If you would invest  1,209  in Blackrock Muni Intermediate on December 29, 2024 and sell it today you would earn a total of  0.00  from holding Blackrock Muni Intermediate or generate 0.0% return on investment over 90 days.
Time Period3 Months [change]
DirectionMoves Against 
StrengthVery Weak
Accuracy4.55%
ValuesDaily Returns

Blackrock Muni Intermediate  vs.  Invesco Trust For

 Performance 
       Timeline  
Blackrock Muni Inter 

Risk-Adjusted Performance

Weak

 
Weak
 
Strong
Over the last 90 days Blackrock Muni Intermediate has generated negative risk-adjusted returns adding no value to fund investors. Despite fairly strong basic indicators, Blackrock Muni is not utilizing all of its potentials. The latest stock price confusion, may contribute to short-horizon losses for the traders.
Invesco Trust For 

Risk-Adjusted Performance

Weak

 
Weak
 
Strong
Compared to the overall equity markets, risk-adjusted returns on investments in Invesco Trust For are ranked lower than 2 (%) of all global equities and portfolios over the last 90 days. In spite of very healthy technical and fundamental indicators, Invesco Trust is not utilizing all of its potentials. The current stock price disarray, may contribute to short-term losses for the investors.

Blackrock Muni and Invesco Trust Volatility Contrast

   Predicted Return Density   
       Returns  

Pair Trading with Blackrock Muni and Invesco Trust

The main advantage of trading using opposite Blackrock Muni and Invesco Trust positions is that it hedges away some unsystematic risk.
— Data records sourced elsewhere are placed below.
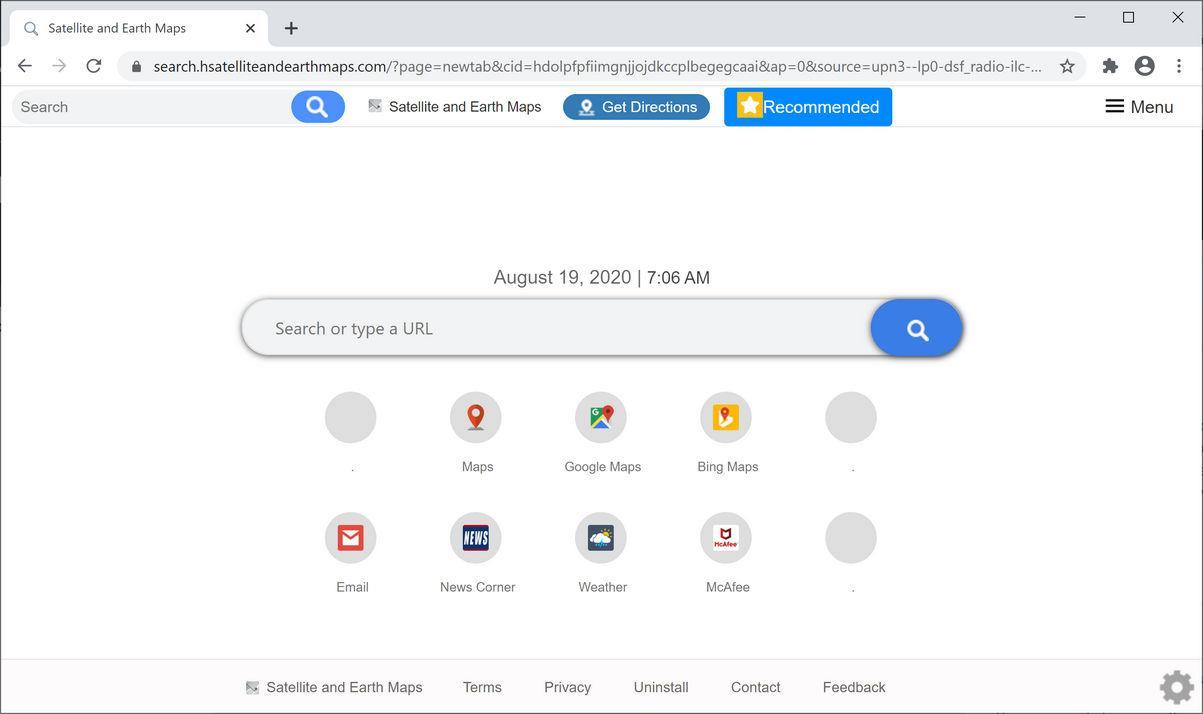Open the McAfee shortcut icon
Screen dimensions: 1203x714
pos(726,537)
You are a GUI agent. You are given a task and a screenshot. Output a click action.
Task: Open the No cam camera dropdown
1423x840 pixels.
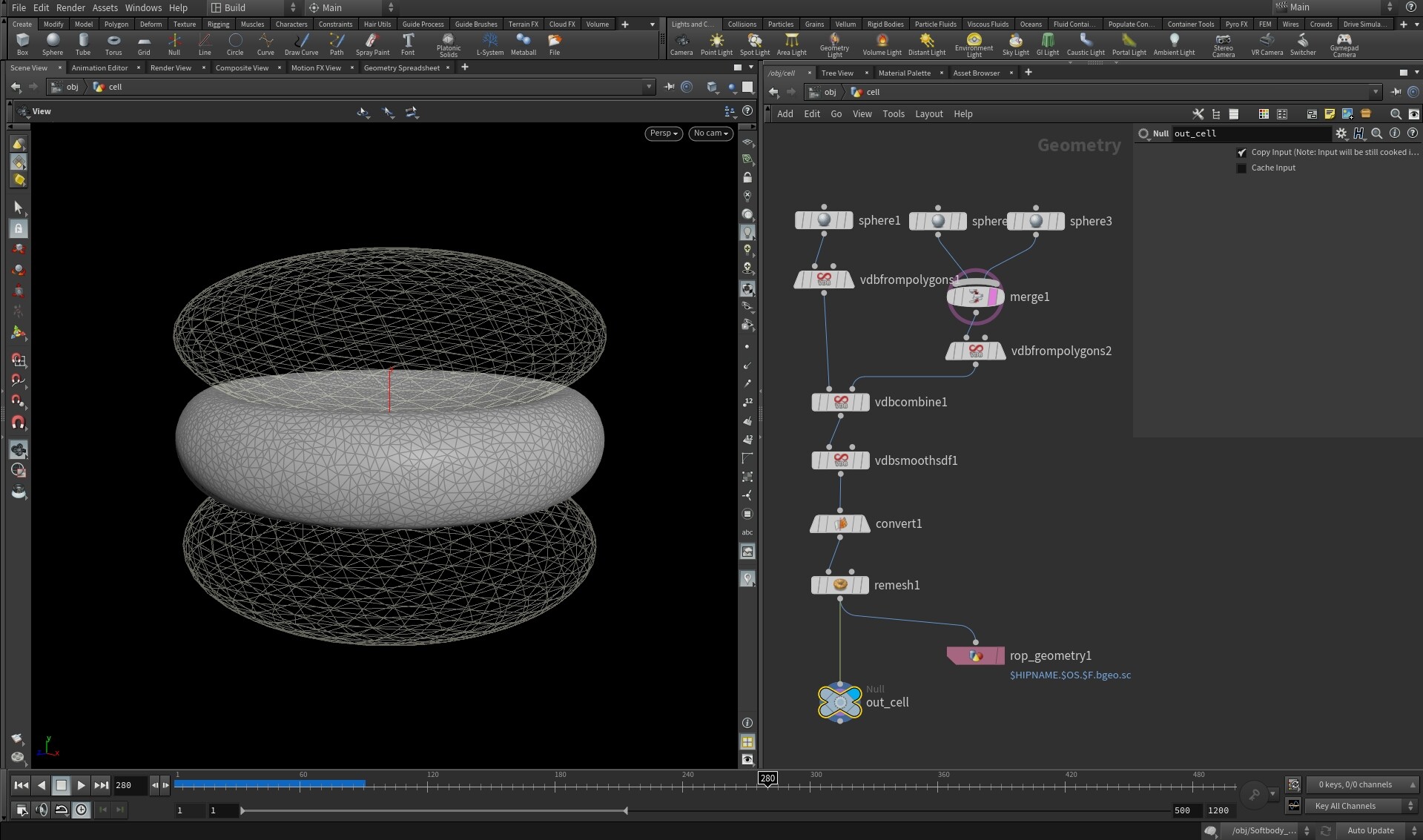(x=710, y=133)
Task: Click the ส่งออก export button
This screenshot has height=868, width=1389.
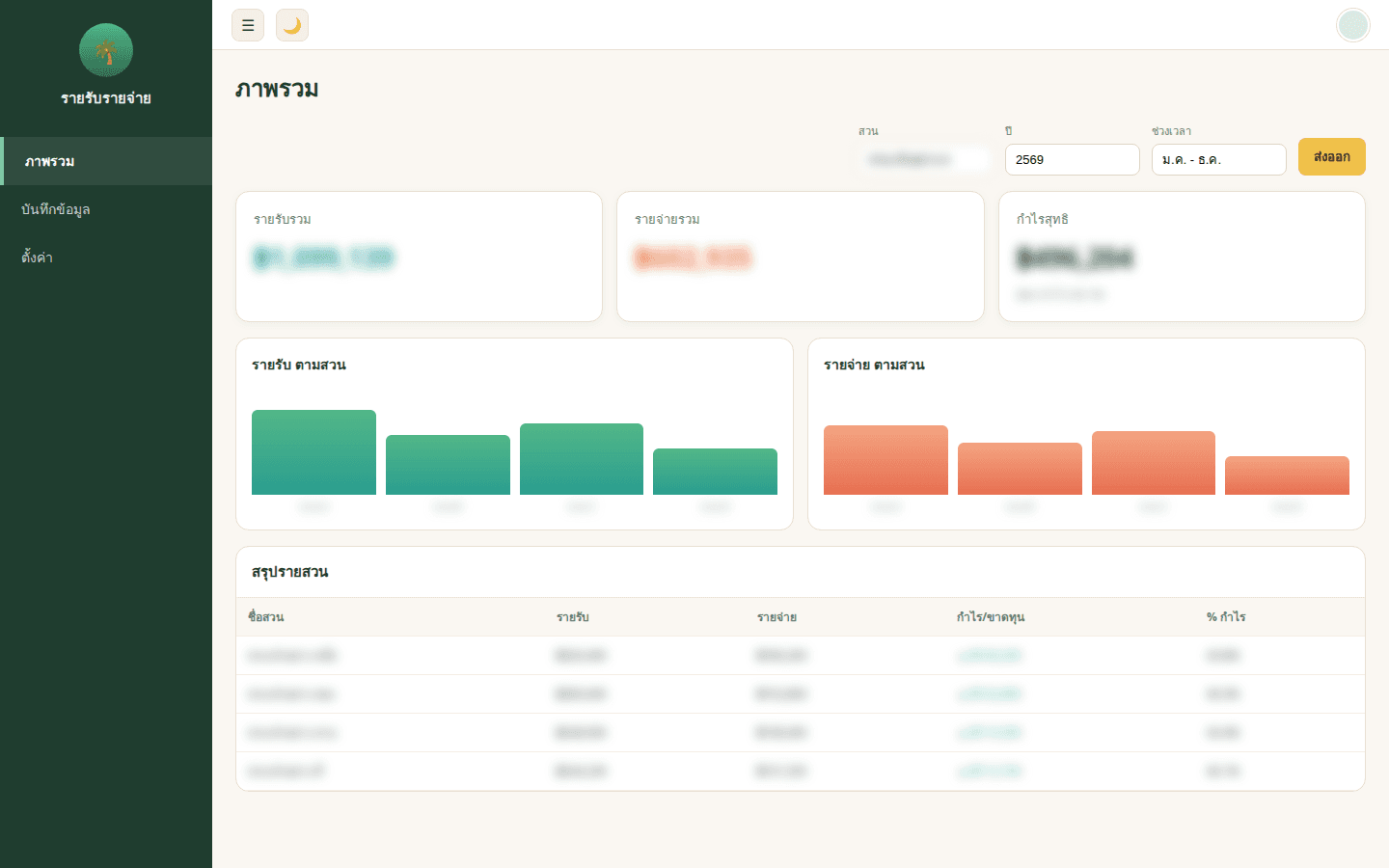Action: point(1332,157)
Because of two separate transactions, even if Blackrock Muni position performs unexpectedly, Invesco Trust can make up some of the losses. Pair trading also minimizes risk from directional movements in the market. For example, if an entire industry or sector drops because of unexpected headlines, the short position in Invesco Trust will offset losses from the drop in Invesco Trust's long position.
The idea behind Blackrock Muni Intermediate and Invesco Trust For pairs trading is to make the combined position market-neutral, meaning the overall market's direction will not affect its win or loss (or potential downside or upside). This can be achieved by designing a pairs trade with two highly correlated stocks or equities that operate in a similar space or sector, making it possible to obtain profits through simple and relatively low-risk investment.
Check out your portfolio center.
Note that this page's information should be used as a complementary analysis to find the right mix of equity instruments to add to your existing portfolios or create a brand new portfolio. You can also try the Equity Analysis module to research over 250,000 global equities including funds, stocks and ETFs to find investment opportunities.